結婚を約束した時の指輪を除けば、ブローチはピエリスがリシンから受け取った初めての贈り物となる。屋台での楽しかった時間も思い出せるようで、ピエリスはそのブローチを宝物のように愛していた。
「奥様、服をお持ちしました。これらから気に入った柄があればお教えください。その後採寸して、より奥様好みの服を作りますので」
「わかりました。えっと……」
ピエリスは目の前に運ばれた数々の服を見て、ぱちぱちと瞬きをした。ピエリスからすればどの服も悪くないように思えたのだ。
そんなピエリスの心中を察してか、リシンは一度咳払いをして立ち上がった。
「悩むことはない、全部買おう。この店が薦めるのであれば悪いということはないだろうからな」
「いいのですか?」
「構わない。金ならば余るほどに持っているからな」
大胆な決断にピエリスが慌てて問いかければ、リシンは気にした様子もなく小さく頷いた。
「ありがとうございます。こちらの他に、公爵様にもそのブローチに合わせた服がございますがいかがいたしますか」
「ならばそれも買おう。
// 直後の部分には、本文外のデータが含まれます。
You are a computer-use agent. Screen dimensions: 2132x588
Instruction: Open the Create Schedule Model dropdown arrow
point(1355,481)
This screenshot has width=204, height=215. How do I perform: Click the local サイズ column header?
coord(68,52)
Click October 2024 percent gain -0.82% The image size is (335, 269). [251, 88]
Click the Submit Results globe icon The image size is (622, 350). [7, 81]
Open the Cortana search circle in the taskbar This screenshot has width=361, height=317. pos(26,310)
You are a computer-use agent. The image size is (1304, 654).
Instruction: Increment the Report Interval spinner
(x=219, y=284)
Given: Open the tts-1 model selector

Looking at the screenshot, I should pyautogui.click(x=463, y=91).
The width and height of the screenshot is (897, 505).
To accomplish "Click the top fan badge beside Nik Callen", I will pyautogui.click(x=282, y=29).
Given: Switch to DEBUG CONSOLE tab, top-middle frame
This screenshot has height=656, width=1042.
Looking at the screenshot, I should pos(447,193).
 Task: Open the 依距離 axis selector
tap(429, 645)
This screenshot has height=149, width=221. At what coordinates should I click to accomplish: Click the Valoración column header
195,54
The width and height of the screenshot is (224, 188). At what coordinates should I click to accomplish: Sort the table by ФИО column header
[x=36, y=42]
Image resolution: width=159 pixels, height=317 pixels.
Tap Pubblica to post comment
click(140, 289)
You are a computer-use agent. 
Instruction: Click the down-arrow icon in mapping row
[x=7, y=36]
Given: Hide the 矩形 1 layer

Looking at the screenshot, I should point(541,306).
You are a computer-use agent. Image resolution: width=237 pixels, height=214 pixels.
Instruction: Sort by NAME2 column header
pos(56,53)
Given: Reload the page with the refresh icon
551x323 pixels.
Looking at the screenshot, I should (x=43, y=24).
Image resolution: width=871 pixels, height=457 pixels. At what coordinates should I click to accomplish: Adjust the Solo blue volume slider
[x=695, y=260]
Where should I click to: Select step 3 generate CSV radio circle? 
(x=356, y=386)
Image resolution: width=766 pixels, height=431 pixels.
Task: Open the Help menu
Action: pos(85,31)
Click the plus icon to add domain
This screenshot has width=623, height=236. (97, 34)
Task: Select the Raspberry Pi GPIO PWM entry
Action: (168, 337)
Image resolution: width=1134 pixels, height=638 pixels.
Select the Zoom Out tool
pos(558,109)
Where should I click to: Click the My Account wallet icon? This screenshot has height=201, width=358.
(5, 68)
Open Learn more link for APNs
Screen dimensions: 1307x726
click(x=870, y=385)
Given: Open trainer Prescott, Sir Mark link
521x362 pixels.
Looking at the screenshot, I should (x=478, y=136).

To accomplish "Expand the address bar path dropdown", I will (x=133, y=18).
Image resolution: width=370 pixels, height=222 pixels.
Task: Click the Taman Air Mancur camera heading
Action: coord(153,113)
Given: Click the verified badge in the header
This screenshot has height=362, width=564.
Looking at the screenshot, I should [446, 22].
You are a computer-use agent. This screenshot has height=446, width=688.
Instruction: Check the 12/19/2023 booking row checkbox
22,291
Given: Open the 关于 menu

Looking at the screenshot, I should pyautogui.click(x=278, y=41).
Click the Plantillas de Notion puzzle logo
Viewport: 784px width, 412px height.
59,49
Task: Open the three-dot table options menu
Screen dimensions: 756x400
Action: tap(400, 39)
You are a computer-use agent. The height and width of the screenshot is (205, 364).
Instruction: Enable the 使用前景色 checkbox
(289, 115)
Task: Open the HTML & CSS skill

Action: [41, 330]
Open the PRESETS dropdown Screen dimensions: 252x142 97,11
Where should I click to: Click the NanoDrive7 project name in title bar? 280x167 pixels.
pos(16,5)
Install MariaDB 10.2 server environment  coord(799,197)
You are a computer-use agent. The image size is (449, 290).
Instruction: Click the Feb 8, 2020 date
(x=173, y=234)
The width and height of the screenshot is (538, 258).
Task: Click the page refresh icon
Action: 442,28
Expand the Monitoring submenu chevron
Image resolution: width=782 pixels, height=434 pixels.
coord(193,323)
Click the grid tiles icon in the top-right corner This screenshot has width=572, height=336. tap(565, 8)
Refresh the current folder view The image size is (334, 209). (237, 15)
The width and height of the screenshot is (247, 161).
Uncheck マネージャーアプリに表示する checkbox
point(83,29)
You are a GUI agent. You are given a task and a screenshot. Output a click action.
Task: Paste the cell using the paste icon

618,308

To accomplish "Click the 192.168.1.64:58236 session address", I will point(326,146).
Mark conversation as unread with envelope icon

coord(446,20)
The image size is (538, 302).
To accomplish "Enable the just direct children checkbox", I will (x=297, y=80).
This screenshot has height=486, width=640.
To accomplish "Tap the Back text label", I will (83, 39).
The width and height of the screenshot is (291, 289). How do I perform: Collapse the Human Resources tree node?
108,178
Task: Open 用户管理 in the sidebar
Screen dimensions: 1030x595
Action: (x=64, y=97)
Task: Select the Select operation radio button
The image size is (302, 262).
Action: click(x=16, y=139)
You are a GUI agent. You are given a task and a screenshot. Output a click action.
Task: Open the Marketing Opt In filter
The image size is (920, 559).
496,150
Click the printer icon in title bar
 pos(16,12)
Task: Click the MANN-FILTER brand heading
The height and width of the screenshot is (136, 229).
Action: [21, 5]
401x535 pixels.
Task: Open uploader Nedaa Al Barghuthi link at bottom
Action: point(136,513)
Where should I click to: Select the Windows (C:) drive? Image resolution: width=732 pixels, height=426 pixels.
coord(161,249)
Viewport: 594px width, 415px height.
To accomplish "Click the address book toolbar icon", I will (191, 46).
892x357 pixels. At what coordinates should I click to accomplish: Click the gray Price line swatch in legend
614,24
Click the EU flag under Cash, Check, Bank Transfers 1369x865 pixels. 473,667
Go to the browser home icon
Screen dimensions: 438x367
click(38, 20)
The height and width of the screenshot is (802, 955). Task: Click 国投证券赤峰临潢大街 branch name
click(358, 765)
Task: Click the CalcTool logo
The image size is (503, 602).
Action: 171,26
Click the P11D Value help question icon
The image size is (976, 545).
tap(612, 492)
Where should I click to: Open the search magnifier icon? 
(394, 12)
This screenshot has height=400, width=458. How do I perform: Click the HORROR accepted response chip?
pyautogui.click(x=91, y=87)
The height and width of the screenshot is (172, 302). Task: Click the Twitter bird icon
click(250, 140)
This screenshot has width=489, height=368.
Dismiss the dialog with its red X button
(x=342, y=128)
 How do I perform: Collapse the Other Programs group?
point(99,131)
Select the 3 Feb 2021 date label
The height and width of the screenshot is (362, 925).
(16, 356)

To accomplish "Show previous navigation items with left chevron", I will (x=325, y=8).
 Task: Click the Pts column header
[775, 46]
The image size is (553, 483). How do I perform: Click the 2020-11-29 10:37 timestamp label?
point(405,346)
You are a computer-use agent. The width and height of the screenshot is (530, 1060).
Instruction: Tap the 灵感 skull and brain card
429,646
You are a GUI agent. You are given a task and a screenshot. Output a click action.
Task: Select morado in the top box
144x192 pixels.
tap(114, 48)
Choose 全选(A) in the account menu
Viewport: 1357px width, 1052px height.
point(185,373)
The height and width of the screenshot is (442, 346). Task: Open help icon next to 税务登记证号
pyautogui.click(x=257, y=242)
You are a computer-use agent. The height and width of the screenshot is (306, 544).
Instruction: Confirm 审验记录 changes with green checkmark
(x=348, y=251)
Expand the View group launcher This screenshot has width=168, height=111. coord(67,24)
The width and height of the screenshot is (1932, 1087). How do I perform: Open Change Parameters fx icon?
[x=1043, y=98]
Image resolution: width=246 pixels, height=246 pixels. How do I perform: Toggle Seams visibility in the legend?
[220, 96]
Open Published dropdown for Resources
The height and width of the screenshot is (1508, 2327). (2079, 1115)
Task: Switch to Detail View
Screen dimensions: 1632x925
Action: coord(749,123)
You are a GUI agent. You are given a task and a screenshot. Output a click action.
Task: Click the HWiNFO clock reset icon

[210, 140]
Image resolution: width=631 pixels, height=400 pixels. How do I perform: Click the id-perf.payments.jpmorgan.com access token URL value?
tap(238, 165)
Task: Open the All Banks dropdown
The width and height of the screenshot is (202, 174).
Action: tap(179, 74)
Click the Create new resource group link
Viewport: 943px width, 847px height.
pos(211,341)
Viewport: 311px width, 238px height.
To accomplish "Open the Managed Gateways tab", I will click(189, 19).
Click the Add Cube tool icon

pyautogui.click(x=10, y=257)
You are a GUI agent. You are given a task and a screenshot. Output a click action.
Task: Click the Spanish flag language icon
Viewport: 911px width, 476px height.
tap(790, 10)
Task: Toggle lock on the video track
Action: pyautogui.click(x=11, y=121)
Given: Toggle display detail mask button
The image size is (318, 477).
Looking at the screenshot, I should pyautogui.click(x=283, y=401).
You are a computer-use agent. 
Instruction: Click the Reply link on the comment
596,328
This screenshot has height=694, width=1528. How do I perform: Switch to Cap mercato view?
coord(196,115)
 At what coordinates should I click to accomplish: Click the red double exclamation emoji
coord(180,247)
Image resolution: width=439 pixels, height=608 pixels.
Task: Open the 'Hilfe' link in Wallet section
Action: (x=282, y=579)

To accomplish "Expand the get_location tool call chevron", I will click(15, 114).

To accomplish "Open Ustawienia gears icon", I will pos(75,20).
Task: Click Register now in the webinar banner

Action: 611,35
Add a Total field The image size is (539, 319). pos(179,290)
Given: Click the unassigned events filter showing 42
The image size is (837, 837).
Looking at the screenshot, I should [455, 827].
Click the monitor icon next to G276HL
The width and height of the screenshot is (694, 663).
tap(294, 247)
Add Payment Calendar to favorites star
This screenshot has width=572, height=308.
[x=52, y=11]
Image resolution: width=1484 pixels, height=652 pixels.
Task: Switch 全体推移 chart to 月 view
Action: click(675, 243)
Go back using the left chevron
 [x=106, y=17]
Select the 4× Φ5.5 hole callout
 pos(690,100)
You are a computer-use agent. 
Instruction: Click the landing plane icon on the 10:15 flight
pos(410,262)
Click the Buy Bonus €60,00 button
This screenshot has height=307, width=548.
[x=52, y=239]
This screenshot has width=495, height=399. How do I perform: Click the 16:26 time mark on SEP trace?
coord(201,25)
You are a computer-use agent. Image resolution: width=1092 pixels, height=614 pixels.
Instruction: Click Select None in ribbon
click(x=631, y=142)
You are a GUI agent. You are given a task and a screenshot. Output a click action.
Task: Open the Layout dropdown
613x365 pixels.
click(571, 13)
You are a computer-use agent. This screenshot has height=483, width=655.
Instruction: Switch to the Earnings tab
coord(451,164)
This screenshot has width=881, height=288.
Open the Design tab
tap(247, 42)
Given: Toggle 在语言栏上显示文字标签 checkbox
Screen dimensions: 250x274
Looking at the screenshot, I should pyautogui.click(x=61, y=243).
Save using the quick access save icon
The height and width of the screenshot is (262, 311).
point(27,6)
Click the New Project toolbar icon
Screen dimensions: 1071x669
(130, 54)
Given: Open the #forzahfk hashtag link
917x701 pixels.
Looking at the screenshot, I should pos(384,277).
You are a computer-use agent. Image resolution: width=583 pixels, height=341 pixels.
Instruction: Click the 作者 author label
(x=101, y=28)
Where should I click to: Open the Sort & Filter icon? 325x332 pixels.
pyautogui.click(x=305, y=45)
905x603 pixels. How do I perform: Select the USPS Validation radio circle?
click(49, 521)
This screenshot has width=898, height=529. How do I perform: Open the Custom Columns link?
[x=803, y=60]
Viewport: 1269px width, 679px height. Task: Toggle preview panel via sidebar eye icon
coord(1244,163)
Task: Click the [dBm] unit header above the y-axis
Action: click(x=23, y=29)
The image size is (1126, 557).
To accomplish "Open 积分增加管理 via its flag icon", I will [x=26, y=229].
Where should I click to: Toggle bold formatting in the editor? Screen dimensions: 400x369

ピエリスの採寸を頼んでいいか?」
「もちろんでございます。さぁ、こちらに」
その後店員に促されてピエリスは採寸を終えると、店の中でリシンが会計を終えるまで待つことになった。
あっという間に高級な服を十着も手に入れたのだという実感も湧かずに、ピエリスは少し気圧された心地で店の服を眺める。
あまり自分が着飾る姿が思い浮かばずにふとピエリスは視線を店の扉に移すと、丁度誰かが店に入ってくるところだった。
「なんだ、お店開いてるじゃない。午前は予定があるとか言ってたのにね」
「多分誰かの予約があったんじゃないのかな。いいのかい、入ってしまって」
「いいに決まってるでしょ? 私はここのお得意様なんだから」
派手な見た目の綺麗な女性と見慣れた男がそんな会話をしながら店に入ってきた。
男と視線が合ってしまったピエリスは、隠れなかったことを後悔する。その男は、元婚約者のフィサリスだったのだ。